--- begin SOURCE DOCUMENT ---

[Date Prev][Date Next][Thread Prev][Thread Next][Date Index][Thread Index]

[Xen-devel] [RFC PATCH 2/7] xc_domain_restore: introduce restore_callbacks for colo



In colo mode, SVM also runs. So we should update xc_restore to support it.
The first step is: add some callbacks for colo.

We add the following callbacks:
1. init(): init the private data used for colo
2. free(): free the resource we allocate and store in the private data
3. get_page(): SVM runs, so we can't update the memory in apply_batch().
   This callback will return a page buffer, and apply_batch() will copy
   the page to this buffer. The content of this buffer should be the current
   content of this page, so we can use it to do verify.
4. flush_memory(): update the SVM memory and pagetable.
5. update_p2m(): update the SVM p2m page.
6. finish_restore(): wait a new checkpoint.

We also add a new structure restore_data to avoid pass too many arguments
to these callbacks. This structure stores the variables used in
xc_domain_store(), and these variables will be used in the callback.

Signed-off-by: Ye Wei <wei.ye1987@xxxxxxxxx>
Signed-off-by: Jiang Yunhong <yunhong.jiang@xxxxxxxxx>
Signed-off-by: Wen Congyang <wency@xxxxxxxxxxxxxx>

---
 tools/libxc/ia64/xc_ia64_linux_restore.c |   3 +-
 tools/libxc/xc_domain_restore.c          | 256 +++++++++++++++++++++----------
 tools/libxc/xenguest.h                   |  54 ++++++-
 tools/libxl/libxl_dom.c                  |   2 +-
 tools/xcutils/xc_restore.c               |   3 +-
 5 files changed, 230 insertions(+), 88 deletions(-)

diff --git a/tools/libxc/ia64/xc_ia64_linux_restore.c 
b/tools/libxc/ia64/xc_ia64_linux_restore.c
index b4e9e9c..ca76be6 100644
--- a/tools/libxc/ia64/xc_ia64_linux_restore.c
+++ b/tools/libxc/ia64/xc_ia64_linux_restore.c
@@ -550,7 +550,8 @@ int
 xc_domain_restore(xc_interface *xch, int io_fd, uint32_t dom,
                   unsigned int store_evtchn, unsigned long *store_mfn,
                   unsigned int console_evtchn, unsigned long *console_mfn,
-                  unsigned int hvm, unsigned int pae, int superpages)

--- end SOURCE DOCUMENT ---

PROBLEM 1: In the Xen patch post, what does the flush_memory() callback do?
PROBLEM 2: Continue the Xen patch post from its last line.
The data that comes after this point is from a separate source.

--- begin AVAILABLE DATA ---

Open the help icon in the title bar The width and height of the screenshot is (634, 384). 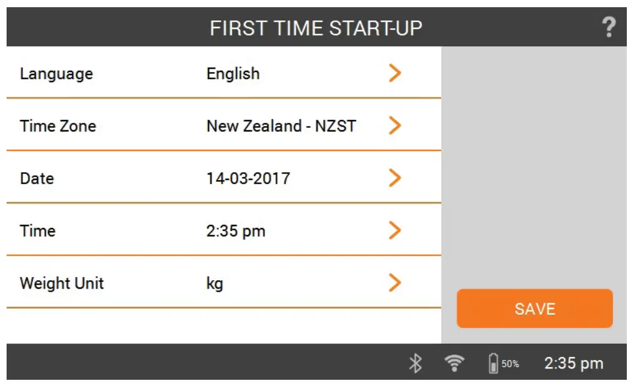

--- end AVAILABLE DATA ---

REPLY 1: It updates the SVM memory and pagetable.

REPLY 2:
+                  unsigned int hvm, unsigned int pae, int superpages,
+                  struct restore_callbacks *callbacks)
 {
     DECLARE_DOMCTL;
     int rc = 1;
diff --git a/tools/libxc/xc_domain_restore.c b/tools/libxc/xc_domain_restore.c
index 43e6c52..fa828e9 100644
--- a/tools/libxc/xc_domain_restore.c
+++ b/tools/libxc/xc_domain_restore.c
@@ -882,13 +882,15 @@ static int pagebuf_get(xc_interface *xch, struct 
restore_ctx *ctx,
 static int apply_batch(xc_interface *xch, uint32_t dom, struct restore_ctx 
*ctx,
                        xen_pfn_t* region_mfn, unsigned long* pfn_type, int 
pae_extended_cr3,
                        unsigned int hvm, struct xc_mmu* mmu,
-                       pagebuf_t* pagebuf, int curbatch)
+                       pagebuf_t* pagebuf, int curbatch,
+                       struct restore_callbacks *callbacks)
 {
     int i, j, curpage, nr_mfns;
     /* used by debug verify code */
     unsigned long buf[PAGE_SIZE/sizeof(unsigned long)];
     /* Our mapping of the current region (batch) */
     char *region_base;
+    char *target_buf;
     /* A temporary mapping, and a copy, of one frame of guest memory. */
     unsigned long *page = NULL;
     int nraces = 0;
@@ -954,16 +956,19 @@ static int apply_batch(xc_interface *xch, uint32_t dom, 
struct restore_ctx *ctx,
         }
     }
 
-    /* Map relevant mfns */
-    pfn_err = calloc(j, sizeof(*pfn_err));
-    region_base = xc_map_foreign_bulk(
-        xch, dom, PROT_WRITE, region_mfn, pfn_err, j);
-
-    if ( region_base == NULL )
+    if ( !callbacks || !callbacks->get_page)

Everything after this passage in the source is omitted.